Write the records below out in full, character for character, with no pictures.

Pixel coordinate grounding data:
*** Begin section ***

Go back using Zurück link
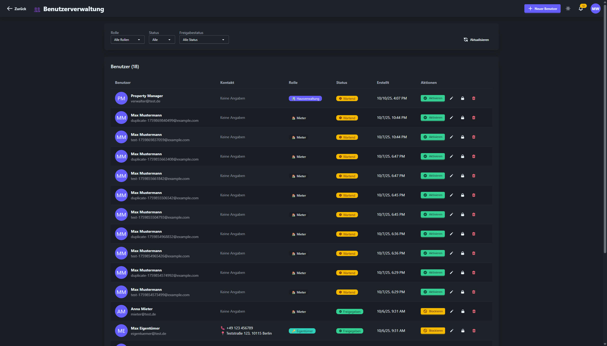The image size is (607, 346). pos(16,9)
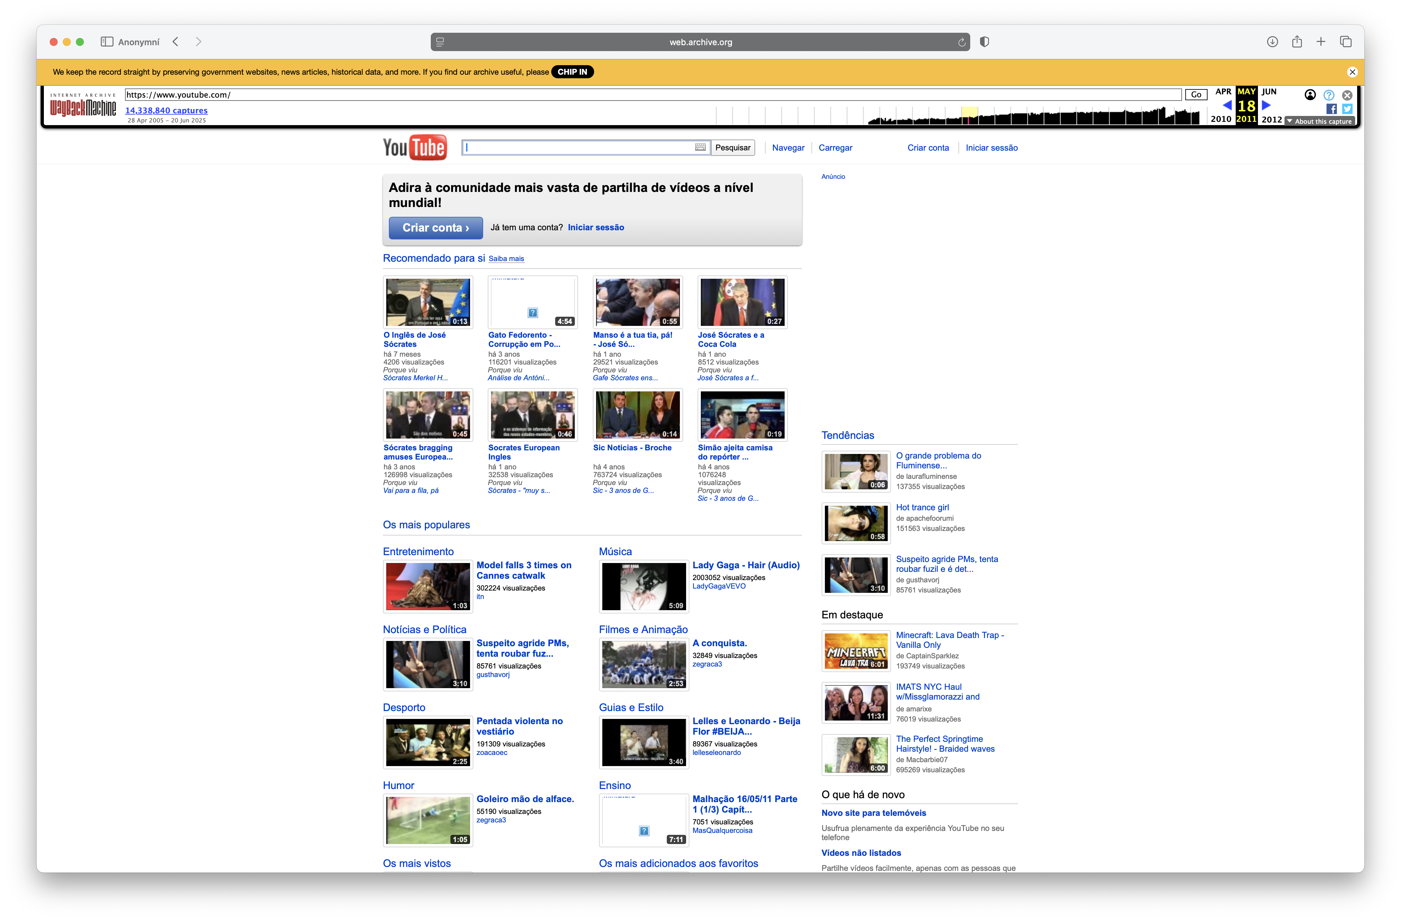Open Wayback Machine user account icon
Viewport: 1401px width, 921px height.
point(1310,95)
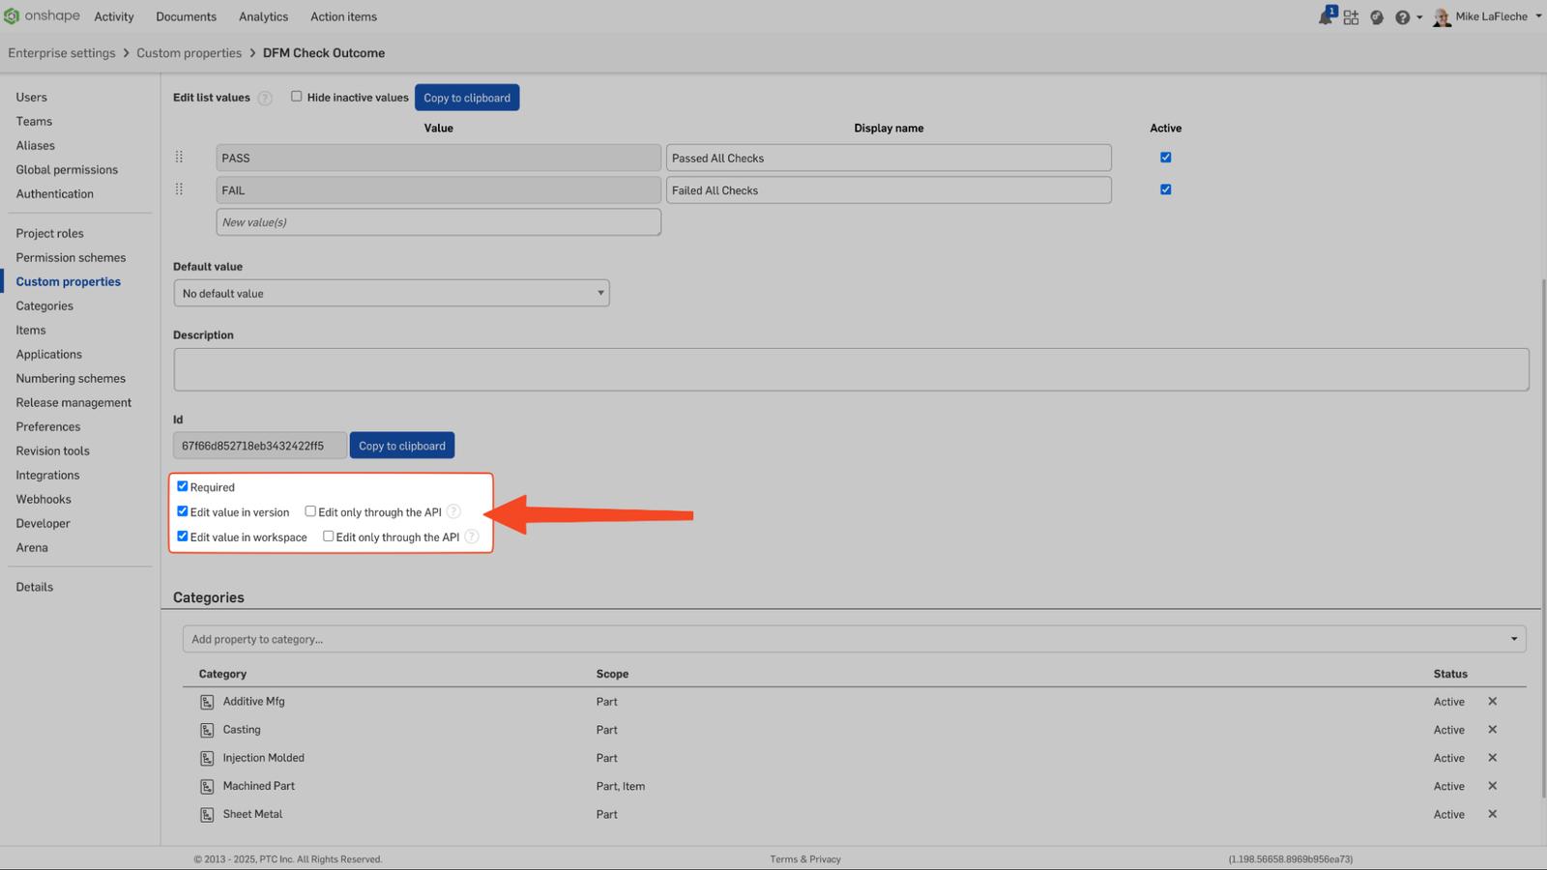
Task: Open the notifications bell
Action: pyautogui.click(x=1325, y=16)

*** End section ***

> Exercise solution
Go back using Zurück link
The image size is (607, 346). pos(16,9)
Open Wayback Machine user account icon
Viewport: 1401px width, 921px height.
point(1310,95)
Task: Open the notifications bell
Action: pyautogui.click(x=1325, y=16)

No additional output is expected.